Octubre de 1967. Jorge Luis Borges está impartiendo sus habituales lecciones de literatura inglesa en la Universidad de Buenos Aires. De pronto, un alumno lo interrumpe para anunciar la muerte del Che Guevara y para exigirle, de paso, la suspensión de las clases con el fin de que todos los estudiantes le rindan homenaje al caído.
Borges contesta sin inmutarse que el homenaje puede esperar. El alumno riposta, malcarado, irrespetuoso: “Tiene que ser ahora y usted se va”. Borges mantiene su flema y su autoridad: “No me voy nada. Y si usted es tan guapo, venga a sacarme del escritorio”. Entonces el alumno amenaza con cortar la luz, sin darse cuenta de que está propiciando otra oportunidad para que Borges exhiba uno de sus muchos talentos, el de la afilada ironía: “He tomado la precaución de ser ciego esperando este momento”, le dice.
La anécdota quedó asentada en un magnífico libro: Borges, esplendor y derrota, de María Esther Vázquez, amiga personal y asistente del gran escritor.

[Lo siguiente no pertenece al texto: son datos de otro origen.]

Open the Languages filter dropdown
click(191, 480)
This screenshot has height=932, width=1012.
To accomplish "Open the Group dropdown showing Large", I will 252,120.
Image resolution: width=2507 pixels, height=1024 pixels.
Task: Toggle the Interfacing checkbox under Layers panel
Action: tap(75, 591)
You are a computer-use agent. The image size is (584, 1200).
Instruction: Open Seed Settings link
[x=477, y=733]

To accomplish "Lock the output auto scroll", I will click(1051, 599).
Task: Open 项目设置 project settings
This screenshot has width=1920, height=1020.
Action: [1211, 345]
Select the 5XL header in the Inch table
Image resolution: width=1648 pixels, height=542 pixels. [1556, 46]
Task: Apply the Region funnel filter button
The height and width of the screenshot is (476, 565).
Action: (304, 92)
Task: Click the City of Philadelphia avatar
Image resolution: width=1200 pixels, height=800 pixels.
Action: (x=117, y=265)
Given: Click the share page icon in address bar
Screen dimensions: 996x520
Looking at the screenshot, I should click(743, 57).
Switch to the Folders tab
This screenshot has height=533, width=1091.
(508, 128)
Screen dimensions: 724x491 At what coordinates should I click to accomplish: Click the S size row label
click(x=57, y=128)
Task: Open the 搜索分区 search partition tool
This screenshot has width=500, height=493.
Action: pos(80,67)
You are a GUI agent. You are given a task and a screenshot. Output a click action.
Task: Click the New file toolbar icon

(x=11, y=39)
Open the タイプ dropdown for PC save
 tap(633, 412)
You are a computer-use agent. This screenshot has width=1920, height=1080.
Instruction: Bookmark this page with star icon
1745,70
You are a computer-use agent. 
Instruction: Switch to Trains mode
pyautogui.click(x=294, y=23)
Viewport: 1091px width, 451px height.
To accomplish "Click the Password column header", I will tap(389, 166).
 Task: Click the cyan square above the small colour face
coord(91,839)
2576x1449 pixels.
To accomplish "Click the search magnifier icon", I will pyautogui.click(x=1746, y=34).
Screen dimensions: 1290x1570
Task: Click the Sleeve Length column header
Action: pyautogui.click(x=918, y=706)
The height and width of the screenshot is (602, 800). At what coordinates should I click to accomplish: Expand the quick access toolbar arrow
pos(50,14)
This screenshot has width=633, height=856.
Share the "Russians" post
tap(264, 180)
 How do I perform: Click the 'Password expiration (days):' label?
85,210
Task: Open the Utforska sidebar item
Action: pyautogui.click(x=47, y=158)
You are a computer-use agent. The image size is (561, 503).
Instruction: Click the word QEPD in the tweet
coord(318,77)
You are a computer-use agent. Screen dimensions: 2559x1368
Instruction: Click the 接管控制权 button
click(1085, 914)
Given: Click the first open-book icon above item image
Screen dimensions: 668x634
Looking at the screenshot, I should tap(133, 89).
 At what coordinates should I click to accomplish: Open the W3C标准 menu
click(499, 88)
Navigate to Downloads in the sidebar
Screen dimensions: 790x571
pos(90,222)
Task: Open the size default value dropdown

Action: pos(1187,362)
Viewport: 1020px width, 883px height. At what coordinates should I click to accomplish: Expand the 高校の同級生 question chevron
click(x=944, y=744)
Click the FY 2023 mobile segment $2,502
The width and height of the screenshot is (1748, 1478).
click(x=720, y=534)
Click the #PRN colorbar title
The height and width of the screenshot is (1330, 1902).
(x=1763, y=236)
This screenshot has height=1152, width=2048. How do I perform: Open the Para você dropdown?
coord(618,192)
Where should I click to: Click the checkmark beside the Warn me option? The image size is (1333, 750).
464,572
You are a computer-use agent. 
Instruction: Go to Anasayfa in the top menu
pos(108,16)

Sin embargo, es un pasaje poco conocido, entre otras razones posibles, por la poca atención que parecen haberle prodigado los reseñistas y también por la ¿casual? falta de repercusión en los medios.
Después de todo, y a pesar de que involucra a uno de los mayores escritores de la modernidad en nuestra lengua (o en cualquier otra), me temo que este tipo de anécdota no es de las que reporta abultadas ganancias a las revistas, ni millones de “Me gusta” en las redes sociales. En todo caso, no como otras destinadas a divulgar la imagen del Che en tanto héroe fotogénico, Cristo redivivo en versión violenta, corajudo y romántico, rodeado por un halo de mitificación que no sólo alinea entre los más falsos de la historia contemporánea, sino también entre los más frívolos, irresponsables y contraproducentes.
Lo paradójico –y quizás lo más penoso– es que no a todos los que han sustentado la propagación de esa imagen fraudulenta podríamos señalarlos como cómplices de los crímenes del Che Guevara. Tampoco merecen la calificación de frívolos. Y menos todavía la de ignorantes o ingenuos. Es el caso de Ricardo Piglia, excelente novelista, ensayista y educador argentino, fallecido en 2017, cuya obra El último lector se ha mantenido durante los últimos dos años en las listas de los más vendidos en Hispanoamérica.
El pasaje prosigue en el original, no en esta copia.